*Directions*. From the first line to the last, set down the material exactly and drop every picture.

*Material for this exercise*.
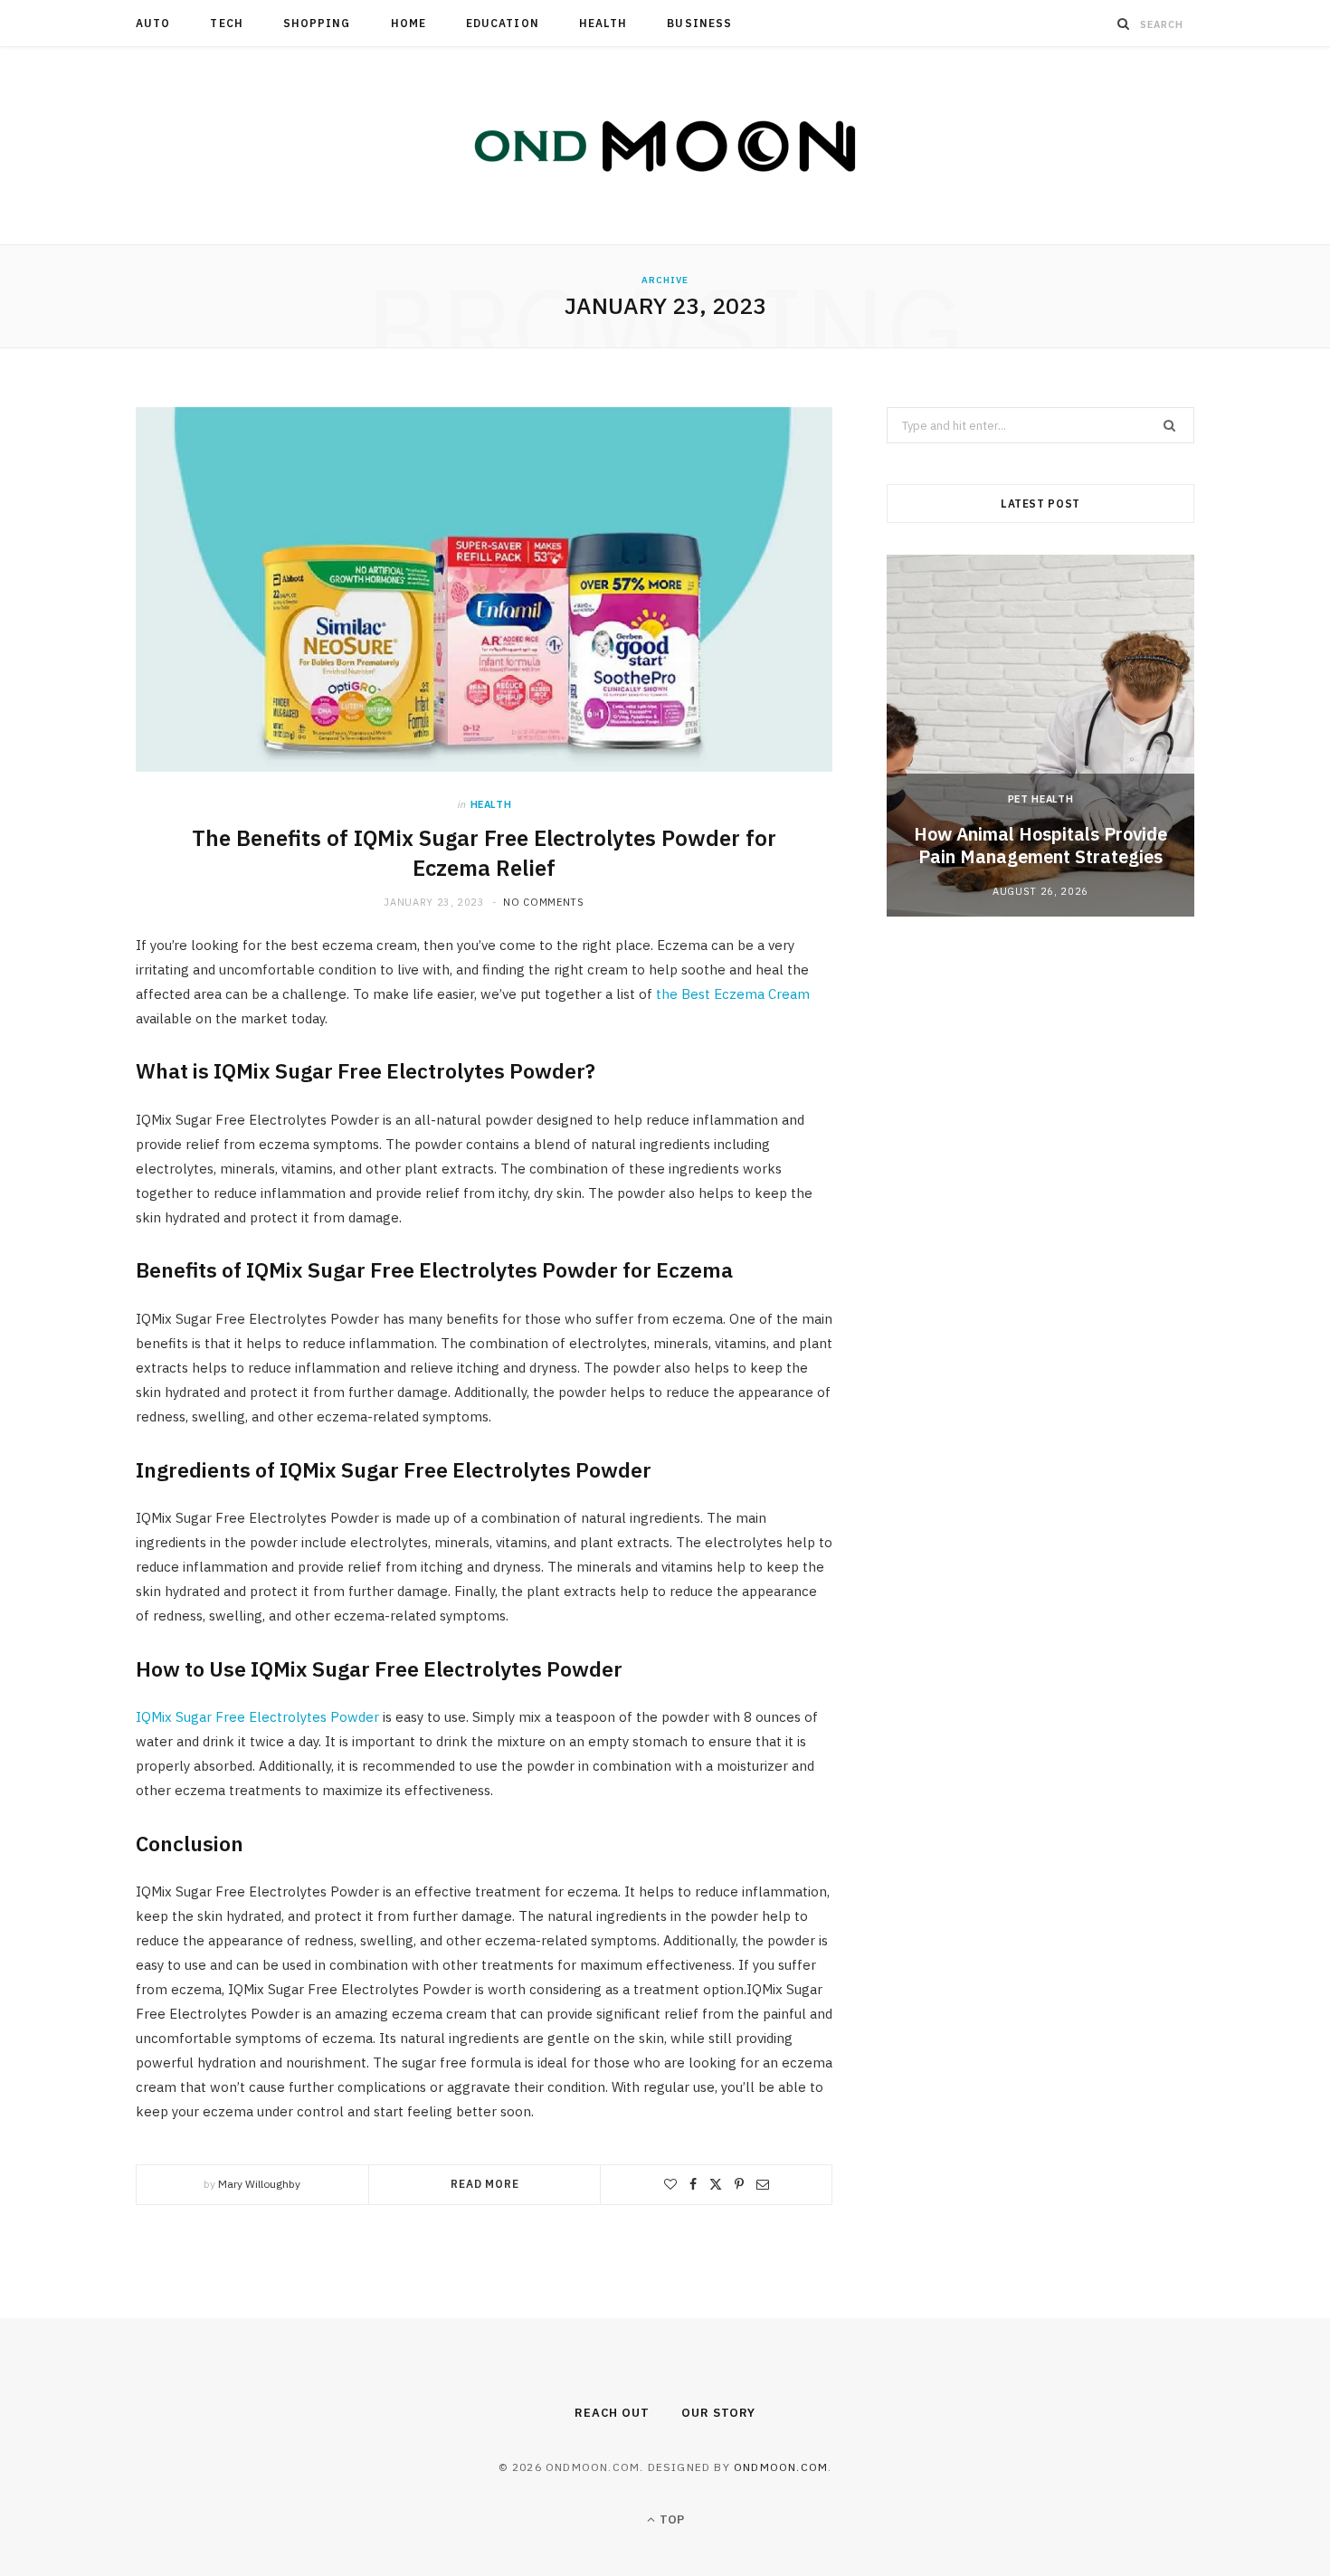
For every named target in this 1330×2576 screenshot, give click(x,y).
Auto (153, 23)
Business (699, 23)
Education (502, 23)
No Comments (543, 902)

*Written answer*.
For every named target in this 1330×2576 screenshot, give click(x,y).
Auto (153, 23)
Business (699, 23)
Education (502, 23)
No Comments (543, 902)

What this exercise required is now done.